The RIBA is calling on the government to widen the scope of new building regulations to include other high-risk, non-residential buildings of any height
In its response to the government consultation, Building a Safer Future, on proposals to improve safety and minimise the risk of fire in high-rise buildings, the institute has recommended that, as well as residential buildings of 18m and above, the new regime should also apply to other buildings.
These include supported and sheltered housing, care homes, hospitals, hotels, hostels, prisons, detention centres, schools and places of assembly during the design and construction phase.
The RIBA also urged the government to designate the Architect’s Registration Board (ARB) to oversee enhanced competence requirements of architects, arguing that, as the regulator, it should be responsible for the accreditation and licensing of qualifying bodies for architects, including the RIBA.
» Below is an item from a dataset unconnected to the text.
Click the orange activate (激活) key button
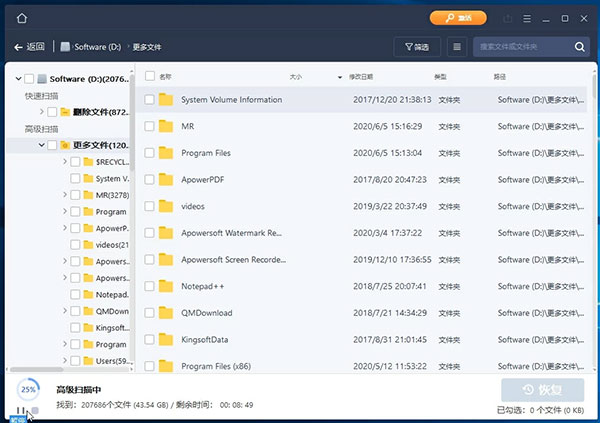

This latest consultation on proposed reforms to building safety regulations in England, which closed on Wednesday (31 July), builds on recommendations from Dame Judith Hackitt’s Independent Review of Building Regulations and Fire Safety following the Grenfell Tower tragedy.
The proposals cover: the scope of the new regime; the concept of dutyholders, who have responsibility throughout a building’s design, construction and occupation; plans for a new building safety regulator; giving residents a stronger voice; and strengthening enforcement and sanctions to deter non-compliance with the new regulations.
The proposed changes would apply to residential buildings over 18m in height, rather than the ‘10 storeys’ (approximately 30m) suggested by Hackitt.
The RIBA welcomed this tighter regulation but expressed concern that England still lagged behind other countries, including Wales and Scotland, in standards for high-rise and other higher-risk buildings.
The institute is urging the government to ensure that all technical guidance issued to the industry be improved by the proposed building safety regulator, a new overseer role which will have ‘effective oversight of the regulatory system’. It is also recommending that significant changes are made to the proposed responsibilities for dutyholders, which it suggests are ‘not clearly defined’ and ‘not currently workable as set out in the consultation’.
Jane Duncan, chair of the RIBA expert advisory group on fire safety, said: ‘Although a step in the right direction, the government’s proposals do not go far enough to protect the public and more work is needed, particularly to more clearly define the statutory duties of all involved in the industry.’